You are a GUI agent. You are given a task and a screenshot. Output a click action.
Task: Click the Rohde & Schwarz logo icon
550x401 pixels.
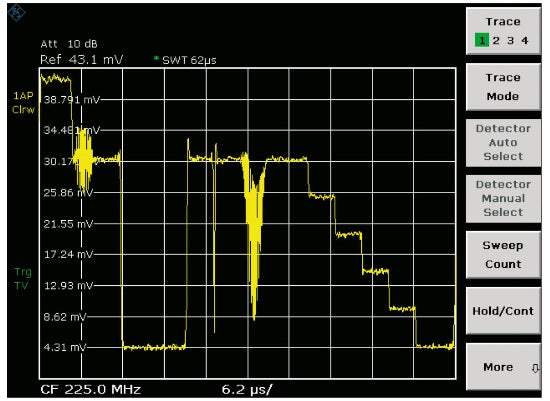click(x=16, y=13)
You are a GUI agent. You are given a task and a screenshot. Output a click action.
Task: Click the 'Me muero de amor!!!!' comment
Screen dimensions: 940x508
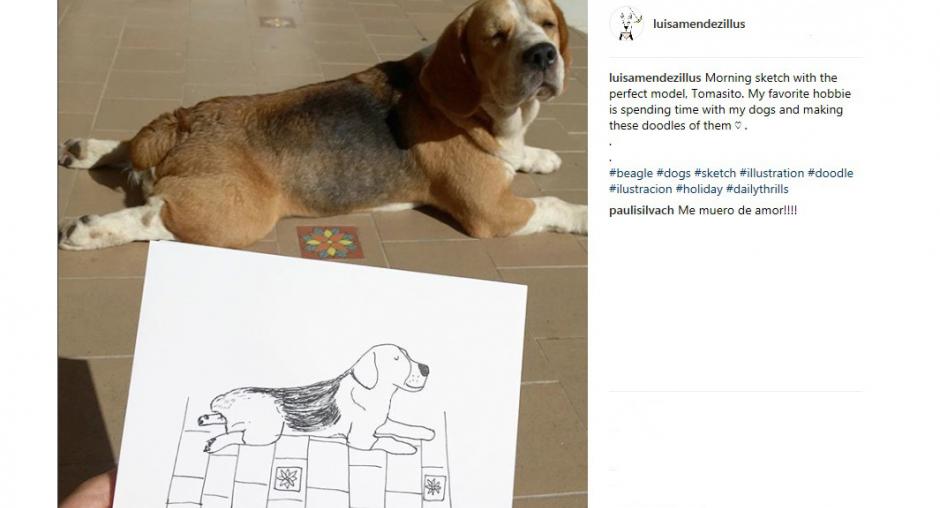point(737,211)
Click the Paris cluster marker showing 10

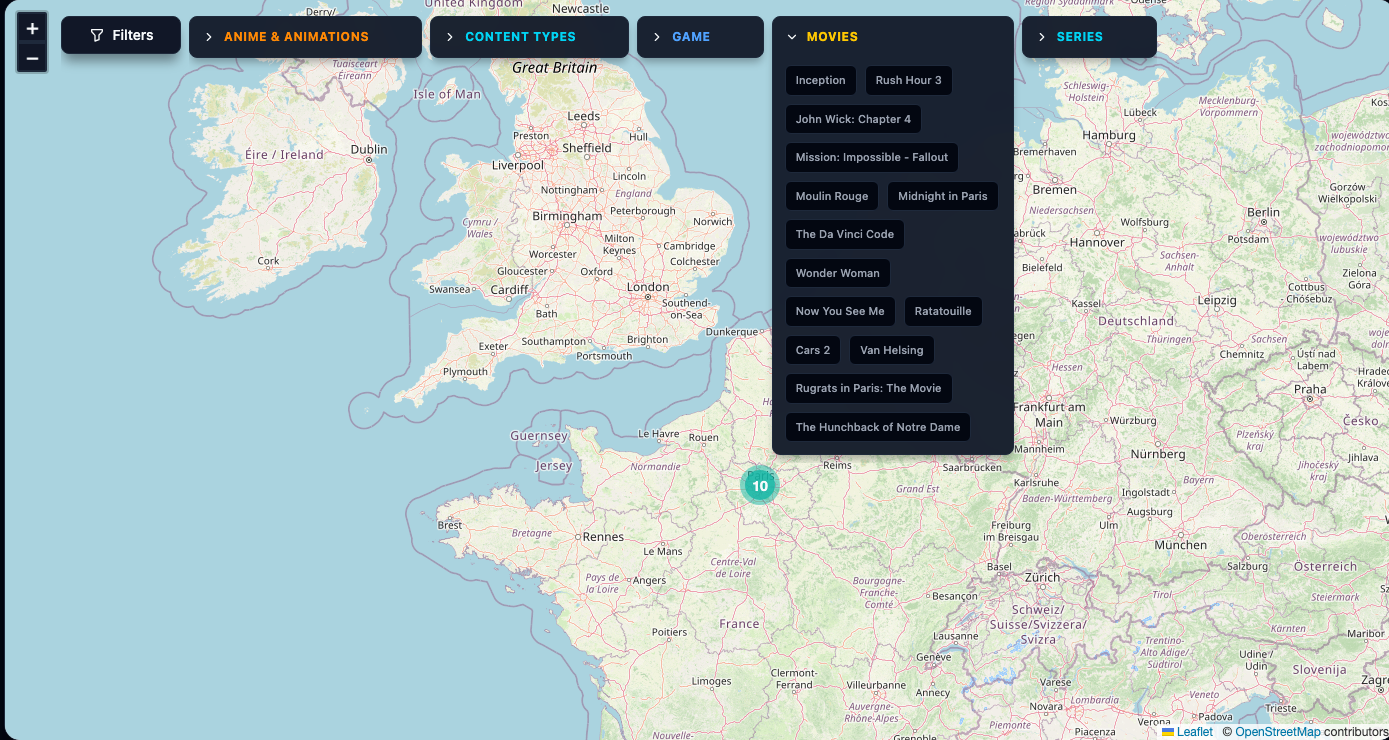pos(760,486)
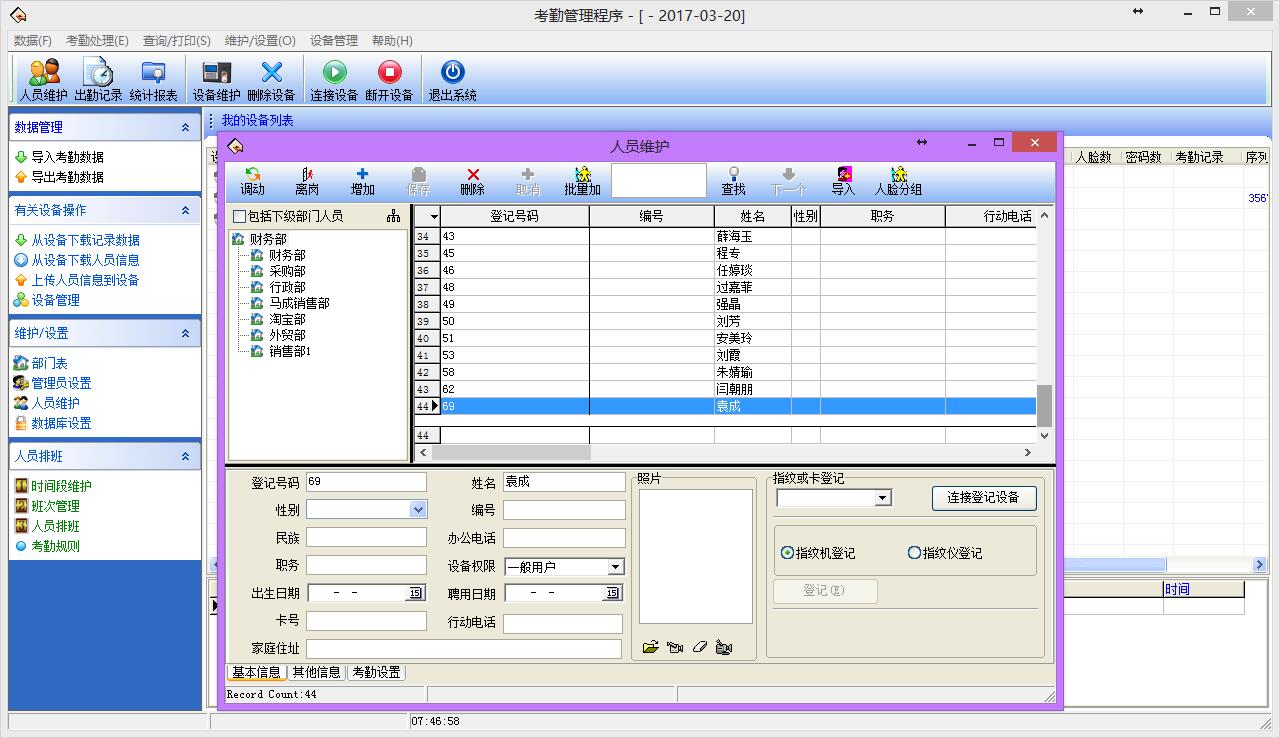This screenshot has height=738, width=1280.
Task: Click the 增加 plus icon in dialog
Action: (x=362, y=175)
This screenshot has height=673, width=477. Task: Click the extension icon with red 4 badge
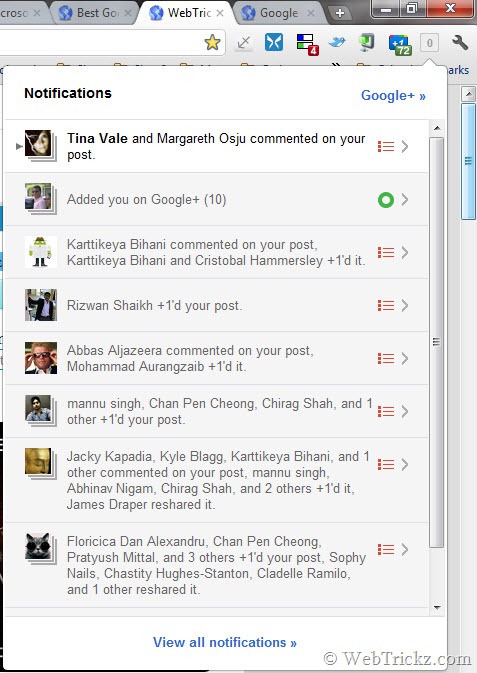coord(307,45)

=====

• [Given problem]: Rewrite the records, swapping "GUI agent" for "screen assistant" wherever it appears and keeping everything else the same. Leave the pictures out.

• [Expected answer]:
You are a screen assistant. You are given a task and a screenshot. Output a click action.
Task: Click the Rohde & Schwarz logo icon
550x401 pixels.
click(x=16, y=13)
You are a screen assistant. You are given a task and a screenshot. Output a click action.
Task: Click the 'Me muero de amor!!!!' comment
Screen dimensions: 940x508
point(737,211)
Click the Paris cluster marker showing 10

pos(760,486)
This screenshot has height=738, width=1280.
Task: Click the 增加 plus icon in dialog
Action: (x=362, y=175)
This screenshot has height=673, width=477. Task: Click the extension icon with red 4 badge
coord(307,45)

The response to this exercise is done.